• Stated goal A: Name every font that the resume article recommends as a standard font.

• Provided text:
◆ ◆ ◆ ◆

Your Resume Is a Marketing Document, Not a History Report
How to craft a resume that sells your future, not just lists your past
Welcome to a new phase. We have done some incredibly important work to get here.
You have your North Star. You’ve learned how to decode job descriptions. And you’ve built your Skills Vault, that arsenal of your best stories and achievements.
You have all the raw materials.
Now it’s time to build. We’re going to craft your narrative, and the first and most critical piece of that is your resume.
The Anxiety
For a career changer, the resume is often the source of the most anxiety.
The number one thing I hear is, “My experience is all over the place. How do I make this make sense to a recruiter who’s going to look at it for six seconds?”
That’s a real fear. And it’s a valid one if you think about your resume the way most people do.
But before we even talk about the content and the story of your resume, we need to talk about the first thing that’s going to read it.
And that is the Applicant Tracking System, or ATS.
The Robot You Have to Beat First - ATS
You have to understand, companies receive hundreds, sometimes thousands, of resumes for a single job posting.
If you don’t believe me, just look at the job listings on LinkedIn. Within minutes, new jobs receive over 100 applicants. Recruiters just do not have the bandwidth to go through every single one.
So they rely on a filtering system, the ATS, to scan your resume and bubble up the “top candidates” that most likely fit the job description.
This is extremely important: you must have a resume that is ATS-friendly.
Your first goal is to beat this automated system so that your story actually lands on a recruiter’s lap.
To do that, you need to follow a few simple, technical rules.
Rule 1: Use Standard and Simple Formatting
This means standard fonts like Arial, Calibri, or Times New Roman. Use standard headings like “Professional Experience” and “Education.”
No fancy columns, graphics, or images that can confuse the system.
Rule 2: Use Relevant Keywords from the Job Description
This is why our work in the last posts on decoding job descriptions was so important. The ATS is scanning for those keywords, so make sure they’re naturally integrated into your resume.
Rule 3: Save Your Document as a PDF
I highly prefer PDF-only when submitting, because any other format (e.g., .docx, .pages, etc.) can have its formatting changed by the system. You don’t want to risk that.

◆ ◆ ◆ ◆

• Extracted entries:
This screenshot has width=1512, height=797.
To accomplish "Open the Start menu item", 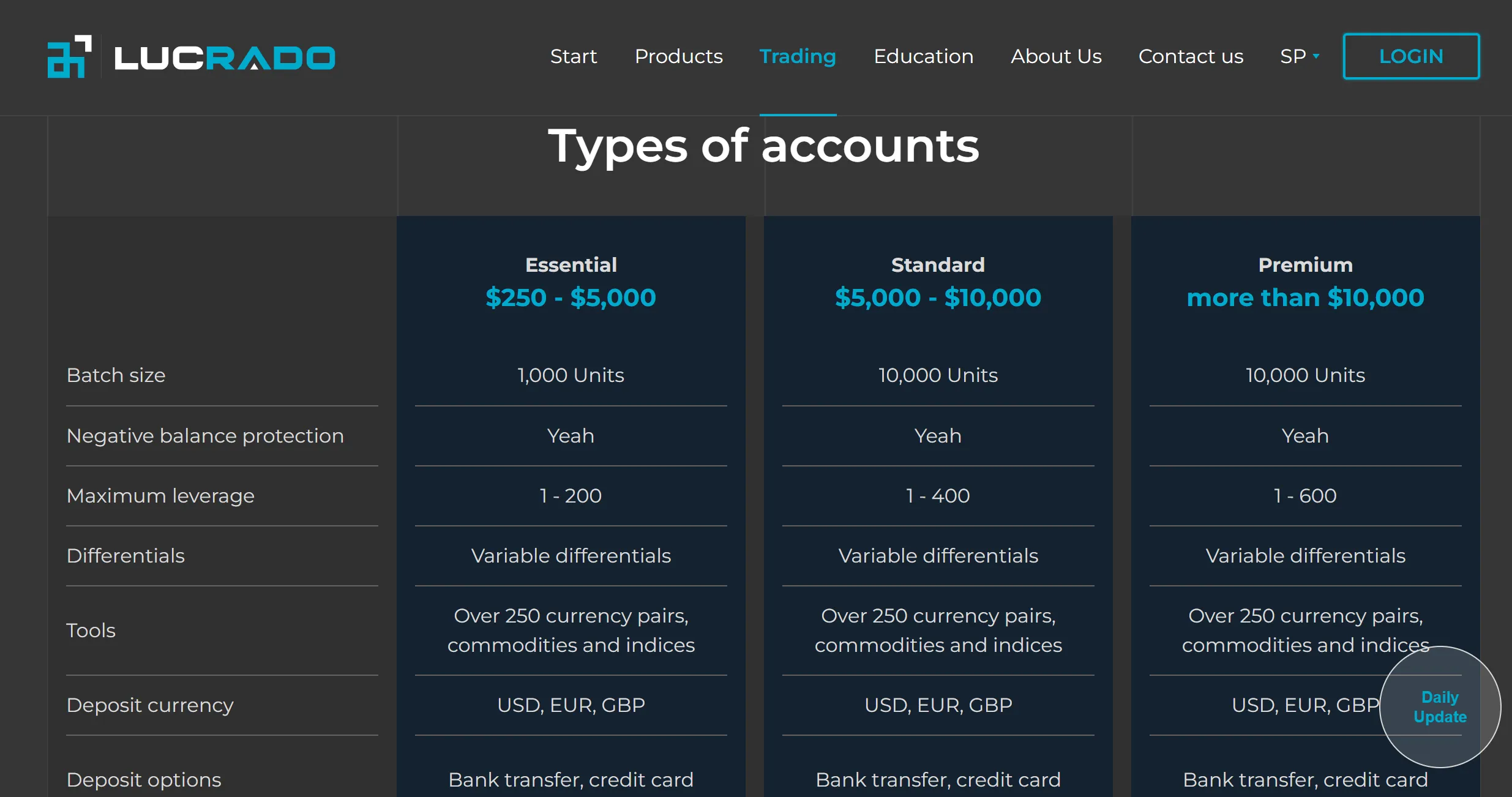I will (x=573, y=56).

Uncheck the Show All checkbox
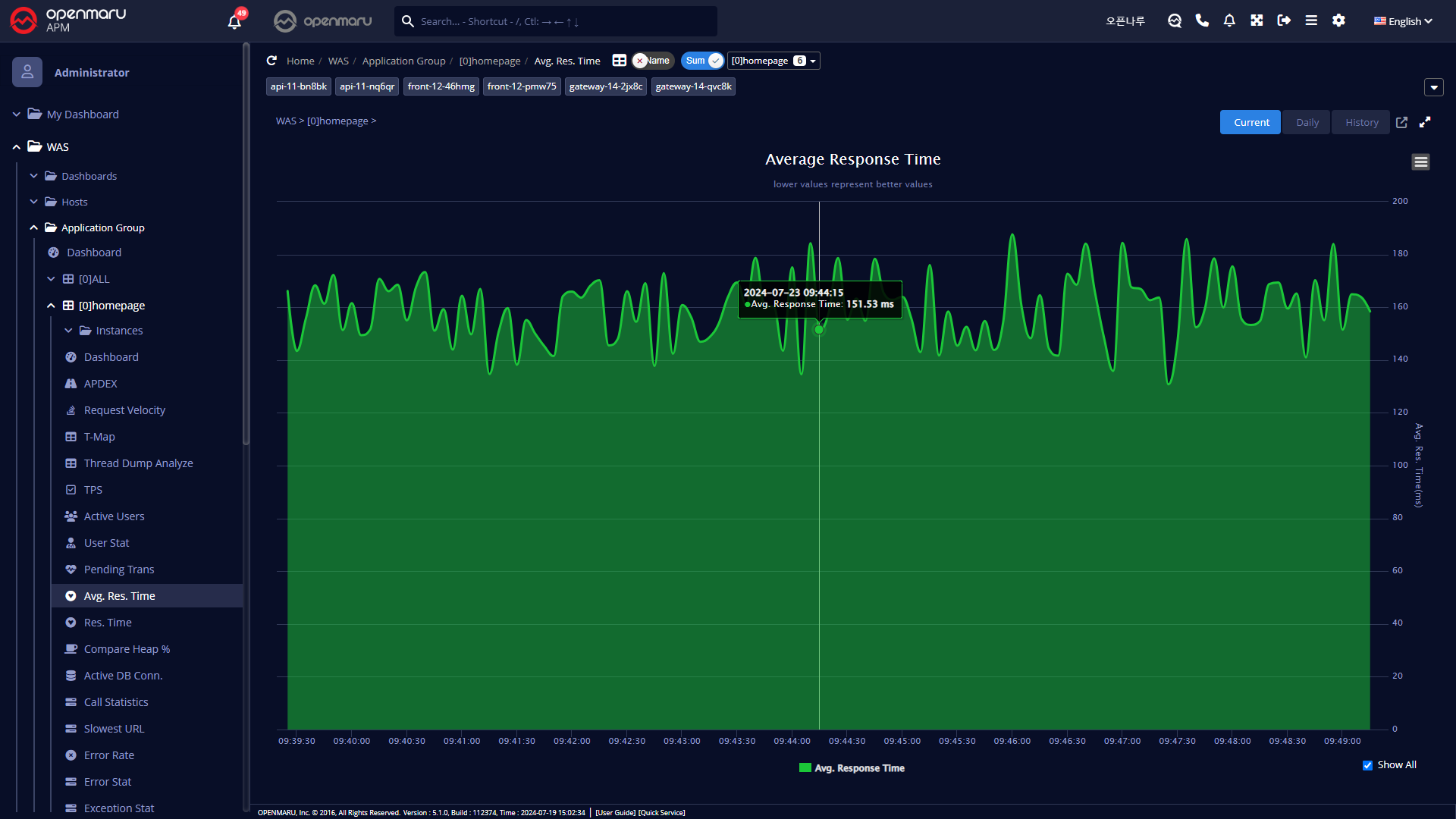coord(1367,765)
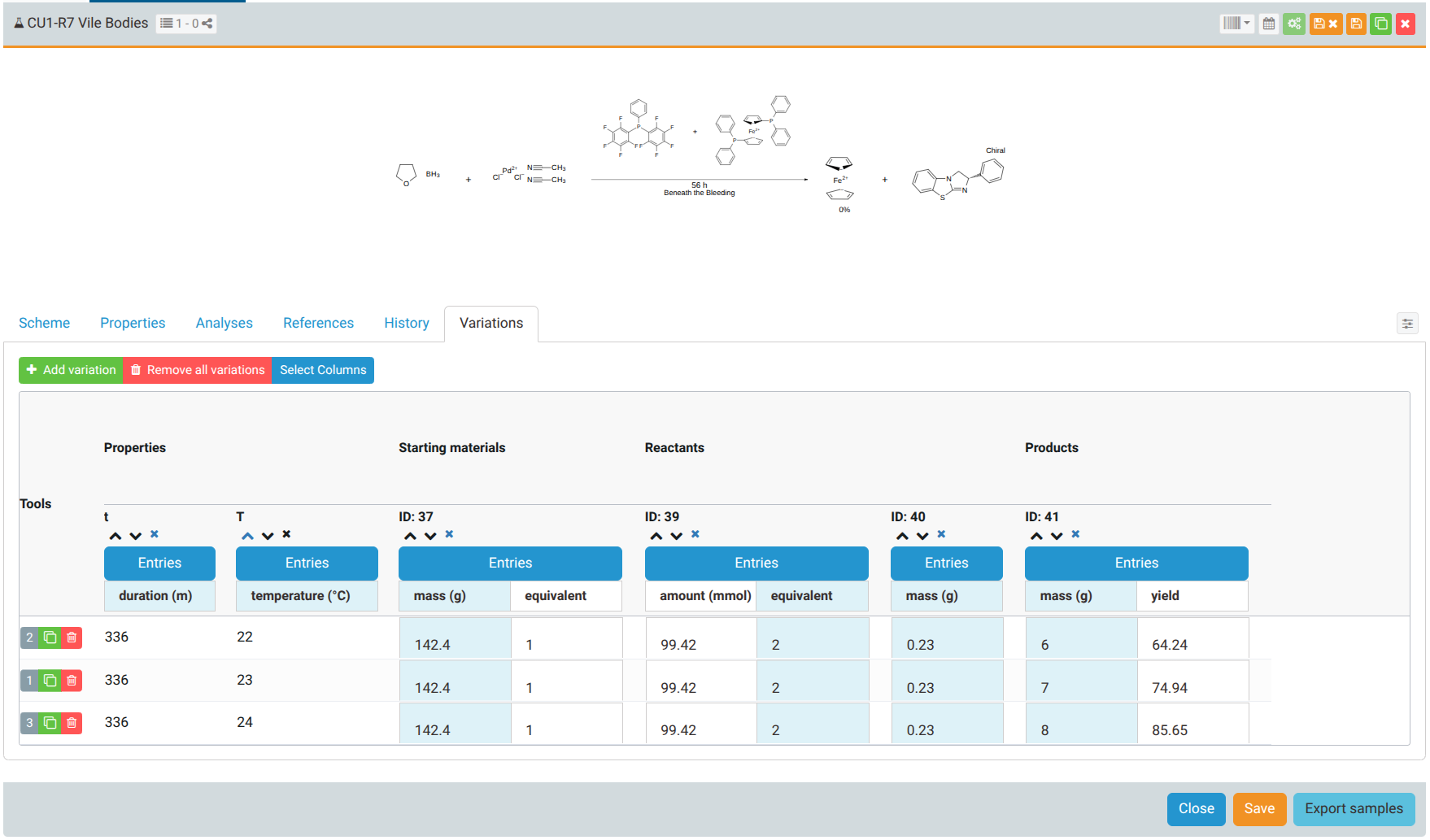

◆ ◆ ◆ ◆

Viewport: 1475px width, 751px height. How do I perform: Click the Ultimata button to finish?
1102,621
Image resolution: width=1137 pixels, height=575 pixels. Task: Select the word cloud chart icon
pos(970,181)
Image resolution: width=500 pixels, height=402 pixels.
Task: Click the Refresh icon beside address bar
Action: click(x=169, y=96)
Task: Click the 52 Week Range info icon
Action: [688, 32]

◆ ◆ ◆ ◆

• Stated goal B: Count the lines of the records above that contain the word "pixels", and give only the number.

• Exercise solution A: Arial, Calibri, Times New Roman

• Exercise solution B: 2